◆ **GOAL OF THE EXERCISE**
Wherever the word "agent" appears in a line of the records, copy that line.

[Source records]
==========

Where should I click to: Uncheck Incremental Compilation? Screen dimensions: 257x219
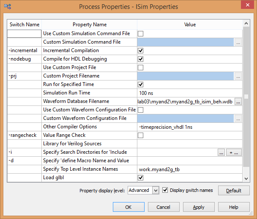140,50
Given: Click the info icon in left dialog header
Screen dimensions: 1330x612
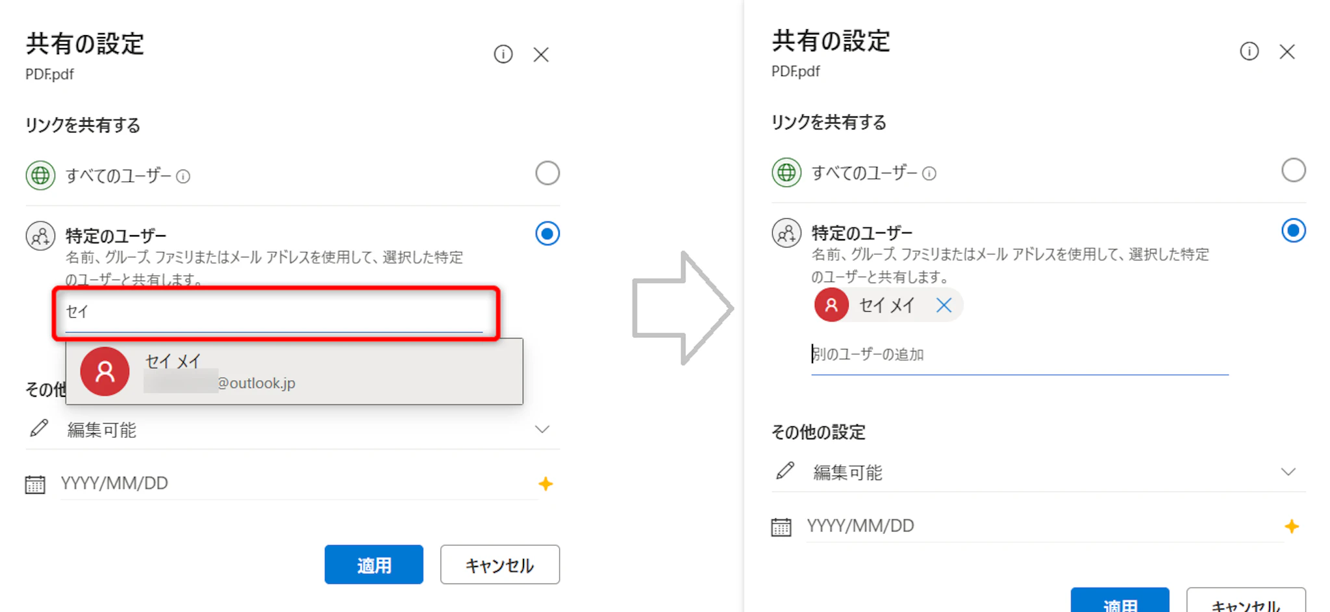Looking at the screenshot, I should pyautogui.click(x=503, y=54).
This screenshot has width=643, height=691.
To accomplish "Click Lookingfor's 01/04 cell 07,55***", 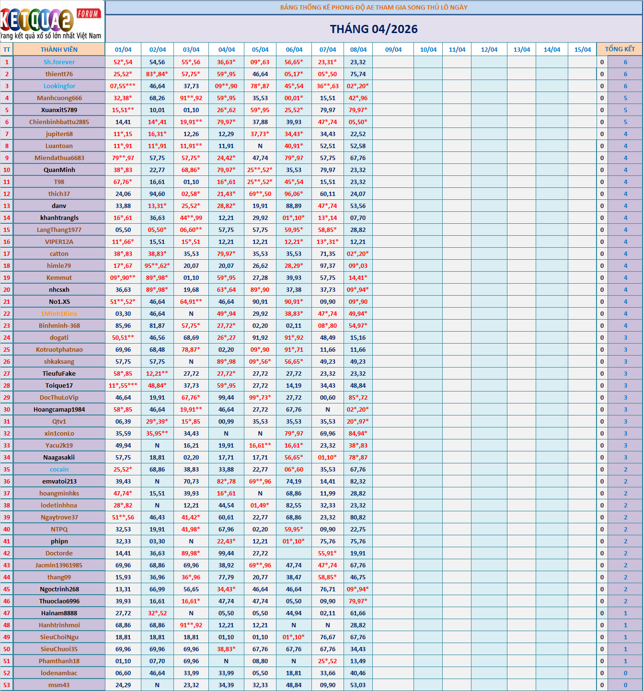I will point(123,86).
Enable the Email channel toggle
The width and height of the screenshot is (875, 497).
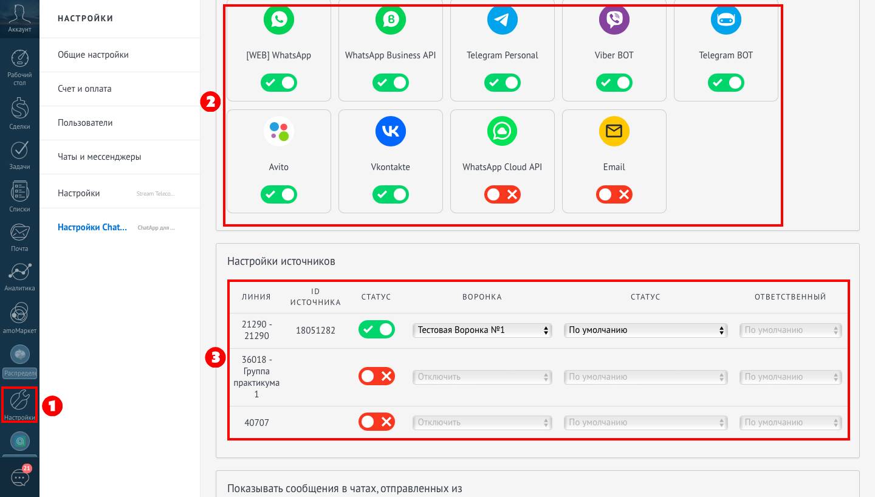click(x=614, y=194)

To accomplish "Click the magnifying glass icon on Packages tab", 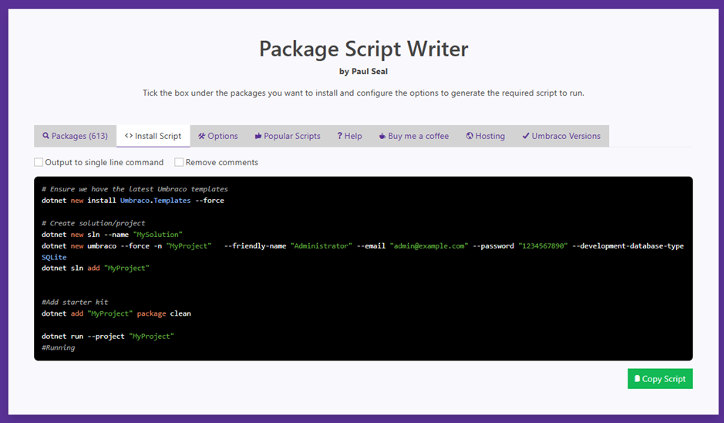I will click(46, 136).
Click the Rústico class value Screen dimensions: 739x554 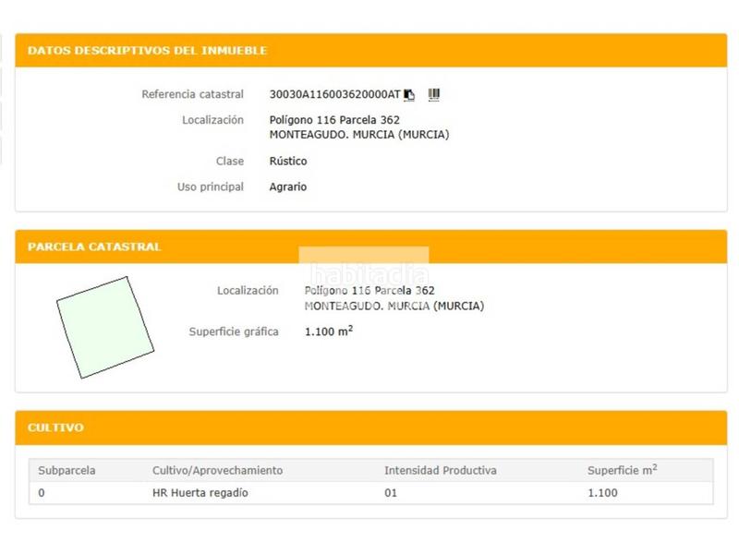288,162
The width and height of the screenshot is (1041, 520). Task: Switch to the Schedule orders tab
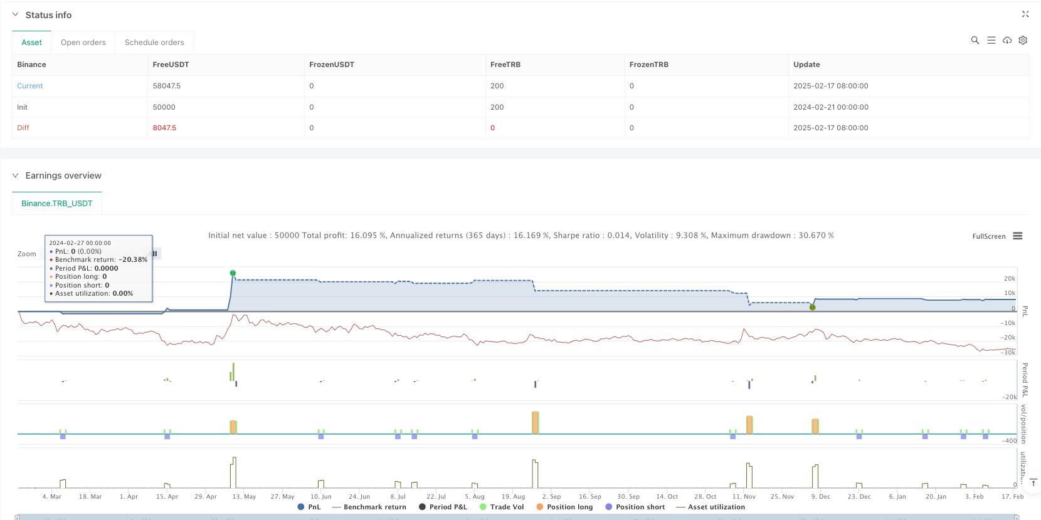point(154,43)
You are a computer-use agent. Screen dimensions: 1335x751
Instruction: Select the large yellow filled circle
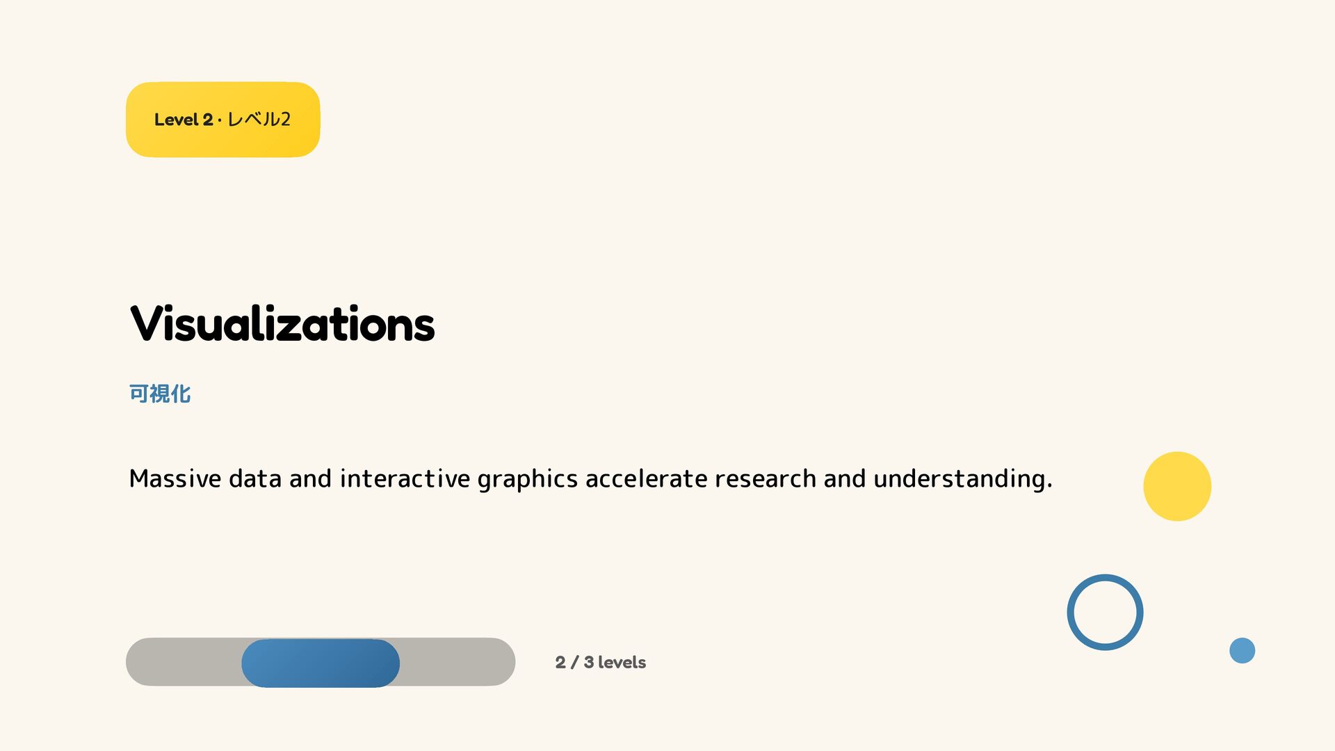pos(1177,486)
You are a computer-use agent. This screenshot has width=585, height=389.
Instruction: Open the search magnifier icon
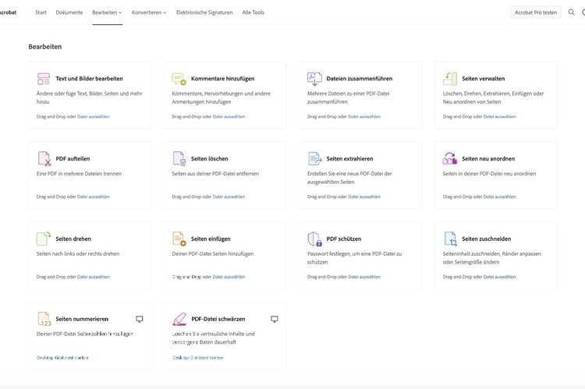coord(572,12)
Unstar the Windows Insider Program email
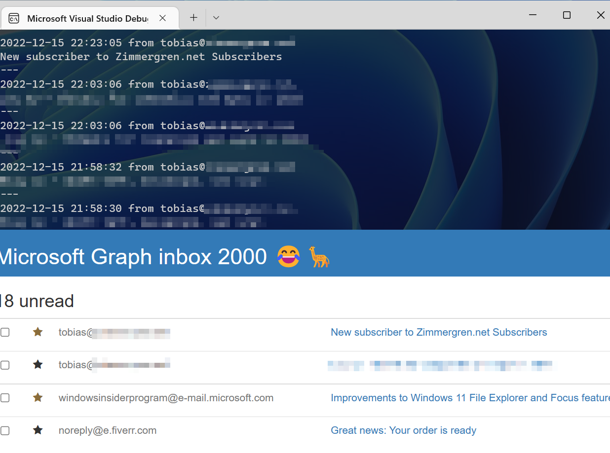The image size is (610, 453). pos(38,398)
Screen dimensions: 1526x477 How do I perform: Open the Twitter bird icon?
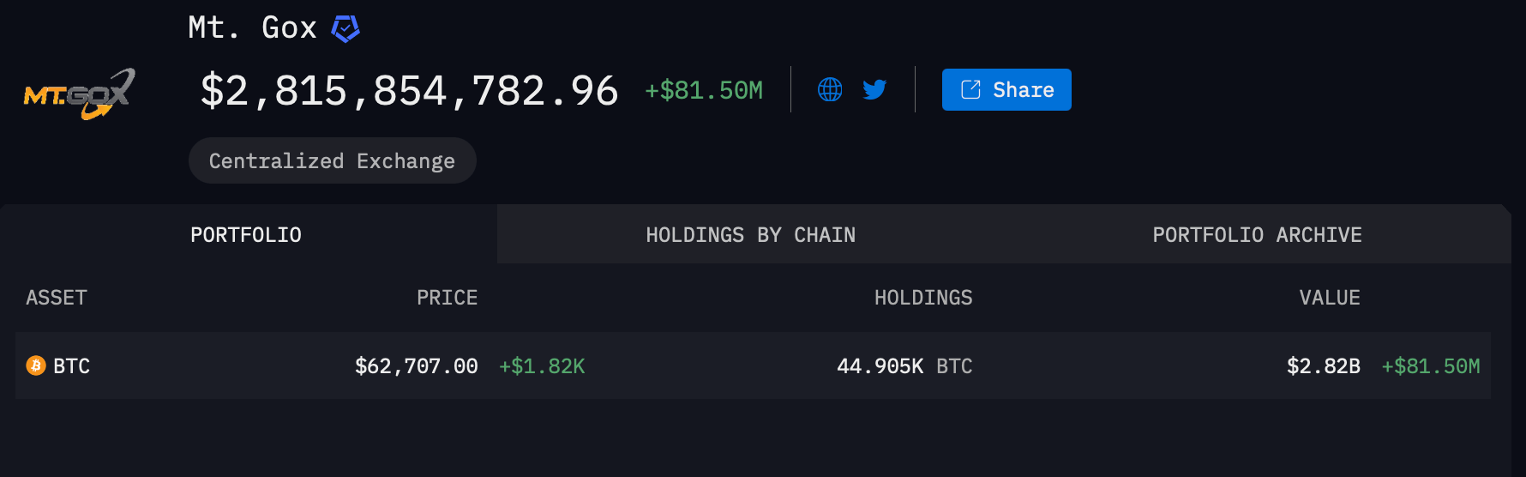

==========

◆ **OUTPUT FOR THIS TASK**
You are a computer-use agent. Screen dimensions: 1335x751
You are a computer-use agent. This screenshot has width=585, height=389.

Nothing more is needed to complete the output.